PASSAGE SHOWN:
# Philippine Senior Citizens Card



## Ianlene (6 mo ago)

My question is..are the 13A Visa holder, a UK citizen married to Filipina, senior citizen, can avail of 20% Senior Citizen discount?


----------



## magsasaja (Jan 31, 2014)

Ianlene said:


> My question is..are the 13A Visa holder, a UK citizen married to Filipina, senior citizen, can avail of 20% Senior Citizen discount?


No, Yes, Maybe!


----------



## M.C.A. (Feb 24, 2013)

Ianlene said:


> My question is..are the 13A Visa holder, a UK citizen married to Filipina, senior citizen, can avail of 20% Senior Citizen discount?


Absolutely NOT! We are not "Citizens" we are known as "Non-Immigrants", and also this affects your wife's status she won't qualify if you make over a 60,000 pesos a month, so this is not for all Philippine citizens either, I know several Filipinos and we've talked and they also cannot get a Senior card because they make more than 60,000 pesos a month.

This card is for the very poor seniors and you'll probably never have an issue with this but if you happen to piss off someone familiar with the Senior Citizen card you could be deported, it's written in the Senior Citizen law, this has been addressed many times, here's the spot about foreigners, important blocks highlighted in Sec 3 and 7 and definition of terms below:

*Sec. 3.* Section 2 of Republic Act No. 7432, as amended by Republic Act No. 9257, otherwise known as the Expanded Senior Citizens Act of 2003″, is hereby further amended to read as follows:

SEC. 2. _Definition of terms._ – For purposes of this Act, these terms are defined as follows:

*“(a) Senior citizen or elderly refers to any resident citizen of the Philippines at least sixty (60) years old;*

-------------------------------------------------------------------------------------------------

*Sec. 7.* Section 10 of the same Act, as amended, is hereby further amended to read as follows:

“SEC. 10. Penalties. – Any person who refuses to honor the senior citizen card issued by this the government or violates any provision of this Act shall suffer the following penalties:

“(a) For the first violation, imprisonment of not less than two (2) years but not more than six (6) years and a fine of not less than Fifty thousand pesos (Php50,000.00) but not exceeding One hundred thousand pesos (Php100,000.00);

“(b) For any subsequent violation, imprisonment of not less than two (2) years but not more than six (6) years and a fine of not less than One Hundred thousand pesos (Php100,000.00) but not exceeding Two hundred thousand pesos (Php200,000.00); and

*“(c) Any person who abuses the privileges granted herein shall be punished with imprisonment of not less than six (6) months and a fine of not less than Fifty thousand pesos (Php50,000.00) but not more than One hundred thousand pesos (Php100,000.00).*

“If the offender is a corporation, partnership, organization or any similar entity, the officials thereof directly involved such as the president, general manager, managing partner, or such other officer charged with the management of the business affairs shall be liable therefor.

DATA PROVIDED:

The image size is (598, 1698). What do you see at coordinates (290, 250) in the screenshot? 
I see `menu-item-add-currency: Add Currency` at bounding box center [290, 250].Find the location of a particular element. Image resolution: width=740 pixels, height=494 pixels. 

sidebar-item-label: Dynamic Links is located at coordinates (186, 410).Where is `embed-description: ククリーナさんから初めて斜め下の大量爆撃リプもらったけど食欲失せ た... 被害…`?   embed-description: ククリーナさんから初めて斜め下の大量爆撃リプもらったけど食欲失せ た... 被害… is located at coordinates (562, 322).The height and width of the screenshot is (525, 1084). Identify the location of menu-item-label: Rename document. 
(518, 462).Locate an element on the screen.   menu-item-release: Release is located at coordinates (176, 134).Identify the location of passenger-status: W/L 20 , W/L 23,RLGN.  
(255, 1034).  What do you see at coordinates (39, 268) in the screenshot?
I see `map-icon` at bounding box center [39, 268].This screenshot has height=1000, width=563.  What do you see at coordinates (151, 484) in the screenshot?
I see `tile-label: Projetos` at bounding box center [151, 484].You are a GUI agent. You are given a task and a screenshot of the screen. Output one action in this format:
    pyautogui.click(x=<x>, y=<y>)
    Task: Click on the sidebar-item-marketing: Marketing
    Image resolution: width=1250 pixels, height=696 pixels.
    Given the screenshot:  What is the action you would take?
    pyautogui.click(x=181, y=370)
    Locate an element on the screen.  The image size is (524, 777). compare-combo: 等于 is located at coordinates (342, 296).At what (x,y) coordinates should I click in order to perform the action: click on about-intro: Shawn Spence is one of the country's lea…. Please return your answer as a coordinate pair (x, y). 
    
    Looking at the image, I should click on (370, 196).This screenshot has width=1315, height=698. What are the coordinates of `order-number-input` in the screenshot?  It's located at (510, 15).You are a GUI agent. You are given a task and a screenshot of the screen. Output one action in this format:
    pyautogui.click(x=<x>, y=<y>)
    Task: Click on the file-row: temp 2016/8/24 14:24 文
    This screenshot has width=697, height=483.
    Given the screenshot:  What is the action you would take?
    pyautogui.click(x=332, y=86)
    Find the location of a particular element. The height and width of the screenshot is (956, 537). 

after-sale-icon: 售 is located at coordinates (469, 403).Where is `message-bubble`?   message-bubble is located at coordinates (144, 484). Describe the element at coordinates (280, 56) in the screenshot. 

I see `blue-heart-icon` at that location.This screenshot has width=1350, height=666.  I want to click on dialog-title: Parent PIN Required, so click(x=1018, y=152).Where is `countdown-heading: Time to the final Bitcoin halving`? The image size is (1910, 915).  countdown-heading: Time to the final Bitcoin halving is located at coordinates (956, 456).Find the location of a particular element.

WHAT TO WORK ON:
In the forum thread about the Philippine senior citizen card, condense the paragraph that begins "Absolutely NOT!" into a short bulleted list that keeps its main facts.

ANSWER BOX:
- A 13A visa holder cannot get the senior citizen discount.
- Foreigners like this are not "Citizens"; they are known as "Non-Immigrants."
- The wife's status is also affected: she won't qualify if the husband makes over 60,000 pesos a month.
- So the card is not for all Philippine citizens either.
- The writer knows several Filipinos who cannot get a senior card because they make more than 60,000 pesos a month.